May 27th, 2010 1 comment

Ming dynasty bowl from China First Capital blog post

Anyone who has enjoyed Chinese food in China will discover, by aroma as well as by taste, that garlic is the most widely-used flavoring agent of all, after salt. It’s detectable – in fact visible – in just about every stir-fried or stewed dish, in such large quantities to leave most outsiders breathless. Which, of course, is just as well. 

A simple stir-fried dish will often have 3-4 whole cloves of chopped or sliced garlic. Many dishes have far more. One of my favorites, Lazi Jiding, is a Sichuan dish of small chunks of chicken, chili peppers, and often several heads’ worth of garlic cloves all deep-fried together.

Garlic turns up everywhere, at all times of the day. This morning at the breakfast buffet of the hotel where I was staying in Fujian, there was a dish of simple stir-fried cabbage that had at least 25 cloves of garlic in it. I stopped counting long enough to spoon some onto my plate, and move onto the next garlic-laced Chinese breakfast treat.  

I lived a lot in Italy,  the other country famed for its use of garlic. There, adding more than one clove to a dish is usually considered excessive, even uncouth. You will likely eat more garlic in a day in China than a month spent eating in Italy. 

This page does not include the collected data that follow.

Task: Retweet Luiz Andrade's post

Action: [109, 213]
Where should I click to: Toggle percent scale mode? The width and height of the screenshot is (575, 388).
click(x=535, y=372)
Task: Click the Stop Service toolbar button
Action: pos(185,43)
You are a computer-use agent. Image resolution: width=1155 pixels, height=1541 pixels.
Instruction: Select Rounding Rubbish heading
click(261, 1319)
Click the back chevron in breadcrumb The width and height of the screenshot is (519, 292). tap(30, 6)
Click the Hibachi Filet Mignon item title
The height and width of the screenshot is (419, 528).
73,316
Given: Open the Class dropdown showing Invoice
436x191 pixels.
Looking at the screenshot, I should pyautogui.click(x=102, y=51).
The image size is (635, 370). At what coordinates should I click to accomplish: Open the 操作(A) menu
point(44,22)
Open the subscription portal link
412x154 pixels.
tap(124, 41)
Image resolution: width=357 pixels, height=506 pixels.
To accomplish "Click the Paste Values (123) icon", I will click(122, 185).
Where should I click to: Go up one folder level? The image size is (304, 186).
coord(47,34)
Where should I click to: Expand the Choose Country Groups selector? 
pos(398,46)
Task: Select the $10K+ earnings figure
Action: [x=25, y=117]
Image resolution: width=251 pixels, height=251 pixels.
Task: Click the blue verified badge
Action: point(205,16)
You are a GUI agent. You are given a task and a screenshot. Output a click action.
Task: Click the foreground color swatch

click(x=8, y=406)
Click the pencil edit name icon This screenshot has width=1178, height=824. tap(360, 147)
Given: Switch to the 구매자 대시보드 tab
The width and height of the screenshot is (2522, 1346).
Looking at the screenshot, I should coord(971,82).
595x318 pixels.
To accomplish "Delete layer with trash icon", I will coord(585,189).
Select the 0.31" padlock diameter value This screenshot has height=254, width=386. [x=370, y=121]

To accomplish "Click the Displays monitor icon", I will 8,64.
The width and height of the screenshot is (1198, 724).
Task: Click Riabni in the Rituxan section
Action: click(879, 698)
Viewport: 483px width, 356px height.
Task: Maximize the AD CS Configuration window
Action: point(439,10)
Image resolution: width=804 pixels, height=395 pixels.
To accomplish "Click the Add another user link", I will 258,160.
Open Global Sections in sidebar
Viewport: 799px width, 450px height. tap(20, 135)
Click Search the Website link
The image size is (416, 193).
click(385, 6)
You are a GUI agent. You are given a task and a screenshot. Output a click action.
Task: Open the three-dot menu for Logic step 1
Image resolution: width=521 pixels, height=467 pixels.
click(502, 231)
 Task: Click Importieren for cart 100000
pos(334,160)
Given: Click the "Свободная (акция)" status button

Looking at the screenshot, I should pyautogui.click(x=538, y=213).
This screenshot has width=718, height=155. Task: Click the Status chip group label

In the US, garlic has become a far more common part of the diet than when I was a child.  I began noticing several years ago that all the garlic I bought in LA was imported from China. That always struck me as odd, since very little fresh food is imported from China, and California has a town, Gilroy, that’s famed as one of the world’s largest producers of garlic. 

The Made-in-China garlic I’ve bought is always fresh, crisp and cheap – usually no more than a dollar a pound. I never figured out how anyone could make any money shipping it from so far and selling it for so cheap. 

I assumed that the US’s ever-increasing appetite for garlic was emptying China of its favorite flavoring. Since moving to China, however, I’ve seen that wasn’t the case, that there was more than enough to satisfy China’s far larger appetite. So, then my question became: where is all this garlic being produced? From all the garlic in circulation, you’d think half of China’s arable land must be used to cultivate it. Yet, I’ve never seen any in the ground. I’ve asked friends, farmers, chefs, but never got a clear answer to where all this garlic was coming from. 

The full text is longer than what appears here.